Directions for this task -
Beginning with the first entry, print all the records exactly.

Collected data
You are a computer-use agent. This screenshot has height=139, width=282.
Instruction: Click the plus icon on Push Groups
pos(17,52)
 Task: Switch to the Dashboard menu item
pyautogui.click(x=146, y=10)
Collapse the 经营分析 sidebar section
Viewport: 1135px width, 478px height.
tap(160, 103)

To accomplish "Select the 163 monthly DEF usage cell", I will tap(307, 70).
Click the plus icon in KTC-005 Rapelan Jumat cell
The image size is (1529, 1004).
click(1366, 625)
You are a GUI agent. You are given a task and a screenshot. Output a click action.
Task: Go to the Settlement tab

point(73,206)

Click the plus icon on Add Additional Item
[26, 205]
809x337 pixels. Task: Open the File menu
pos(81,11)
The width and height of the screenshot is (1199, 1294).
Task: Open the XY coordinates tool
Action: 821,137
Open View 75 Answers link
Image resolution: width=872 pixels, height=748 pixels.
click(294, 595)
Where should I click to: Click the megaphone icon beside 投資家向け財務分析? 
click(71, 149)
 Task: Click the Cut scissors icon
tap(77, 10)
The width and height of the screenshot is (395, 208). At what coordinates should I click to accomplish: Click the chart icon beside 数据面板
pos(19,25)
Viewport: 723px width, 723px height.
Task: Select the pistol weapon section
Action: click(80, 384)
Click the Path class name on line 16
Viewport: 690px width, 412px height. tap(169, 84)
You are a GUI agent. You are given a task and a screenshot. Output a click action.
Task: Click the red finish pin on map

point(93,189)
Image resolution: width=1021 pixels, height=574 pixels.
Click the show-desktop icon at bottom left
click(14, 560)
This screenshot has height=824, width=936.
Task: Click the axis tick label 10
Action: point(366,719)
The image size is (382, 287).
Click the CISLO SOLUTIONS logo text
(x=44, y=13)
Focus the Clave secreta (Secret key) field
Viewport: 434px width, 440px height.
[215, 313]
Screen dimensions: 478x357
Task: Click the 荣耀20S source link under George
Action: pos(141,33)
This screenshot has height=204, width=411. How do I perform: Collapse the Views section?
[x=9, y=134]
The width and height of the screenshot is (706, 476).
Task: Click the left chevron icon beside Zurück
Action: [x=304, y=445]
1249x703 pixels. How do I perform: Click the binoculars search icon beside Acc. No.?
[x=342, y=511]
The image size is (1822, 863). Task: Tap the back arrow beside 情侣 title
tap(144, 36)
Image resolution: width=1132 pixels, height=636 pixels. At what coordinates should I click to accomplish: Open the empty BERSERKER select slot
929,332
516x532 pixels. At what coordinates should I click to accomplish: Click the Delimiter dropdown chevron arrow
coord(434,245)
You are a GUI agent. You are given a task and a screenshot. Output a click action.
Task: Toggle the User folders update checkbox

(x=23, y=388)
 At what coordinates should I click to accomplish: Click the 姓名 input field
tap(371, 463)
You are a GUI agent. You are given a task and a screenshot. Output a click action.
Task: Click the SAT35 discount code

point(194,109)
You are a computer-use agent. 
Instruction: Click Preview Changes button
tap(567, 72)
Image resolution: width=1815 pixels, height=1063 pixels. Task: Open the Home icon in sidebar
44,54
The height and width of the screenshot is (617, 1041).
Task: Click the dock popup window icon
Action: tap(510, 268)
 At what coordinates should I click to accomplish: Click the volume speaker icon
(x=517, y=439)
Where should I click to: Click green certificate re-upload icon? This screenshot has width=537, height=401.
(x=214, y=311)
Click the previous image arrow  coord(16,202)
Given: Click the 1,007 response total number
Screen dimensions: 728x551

Response to the task -
You are a computer-use agent. This screenshot has height=139, width=282.
Instruction: Click the plus icon on Push Groups
pos(17,52)
 Task: Switch to the Dashboard menu item
pyautogui.click(x=146, y=10)
Collapse the 经营分析 sidebar section
Viewport: 1135px width, 478px height.
tap(160, 103)

To accomplish "Select the 163 monthly DEF usage cell", I will tap(307, 70).
Click the plus icon in KTC-005 Rapelan Jumat cell
The image size is (1529, 1004).
click(1366, 625)
You are a GUI agent. You are given a task and a screenshot. Output a click action.
Task: Go to the Settlement tab

point(73,206)

Click the plus icon on Add Additional Item
[26, 205]
809x337 pixels. Task: Open the File menu
pos(81,11)
The width and height of the screenshot is (1199, 1294).
Task: Open the XY coordinates tool
Action: 821,137
Open View 75 Answers link
Image resolution: width=872 pixels, height=748 pixels.
click(294, 595)
Where should I click to: Click the megaphone icon beside 投資家向け財務分析? 
click(71, 149)
 Task: Click the Cut scissors icon
tap(77, 10)
The width and height of the screenshot is (395, 208). At what coordinates should I click to accomplish: Click the chart icon beside 数据面板
pos(19,25)
Viewport: 723px width, 723px height.
Task: Select the pistol weapon section
Action: click(80, 384)
Click the Path class name on line 16
Viewport: 690px width, 412px height. tap(169, 84)
You are a GUI agent. You are given a task and a screenshot. Output a click action.
Task: Click the red finish pin on map

point(93,189)
Image resolution: width=1021 pixels, height=574 pixels.
Click the show-desktop icon at bottom left
click(14, 560)
This screenshot has height=824, width=936.
Task: Click the axis tick label 10
Action: point(366,719)
The image size is (382, 287).
Click the CISLO SOLUTIONS logo text
(x=44, y=13)
Focus the Clave secreta (Secret key) field
Viewport: 434px width, 440px height.
[215, 313]
Screen dimensions: 478x357
Task: Click the 荣耀20S source link under George
Action: pos(141,33)
This screenshot has height=204, width=411. How do I perform: Collapse the Views section?
[x=9, y=134]
The width and height of the screenshot is (706, 476).
Task: Click the left chevron icon beside Zurück
Action: [x=304, y=445]
1249x703 pixels. How do I perform: Click the binoculars search icon beside Acc. No.?
[x=342, y=511]
The image size is (1822, 863). Task: Tap the back arrow beside 情侣 title
tap(144, 36)
Image resolution: width=1132 pixels, height=636 pixels. At what coordinates should I click to accomplish: Open the empty BERSERKER select slot
929,332
516x532 pixels. At what coordinates should I click to accomplish: Click the Delimiter dropdown chevron arrow
coord(434,245)
You are a GUI agent. You are given a task and a screenshot. Output a click action.
Task: Toggle the User folders update checkbox

(x=23, y=388)
 At what coordinates should I click to accomplish: Click the 姓名 input field
tap(371, 463)
You are a GUI agent. You are given a task and a screenshot. Output a click action.
Task: Click the SAT35 discount code

point(194,109)
You are a computer-use agent. 
Instruction: Click Preview Changes button
tap(567, 72)
Image resolution: width=1815 pixels, height=1063 pixels. Task: Open the Home icon in sidebar
44,54
The height and width of the screenshot is (617, 1041).
Task: Click the dock popup window icon
Action: tap(510, 268)
 At what coordinates should I click to accomplish: Click the volume speaker icon
(x=517, y=439)
Where should I click to: Click green certificate re-upload icon? This screenshot has width=537, height=401.
(x=214, y=311)
Click the previous image arrow  coord(16,202)
Given: Click the 1,007 response total number
Screen dimensions: 728x551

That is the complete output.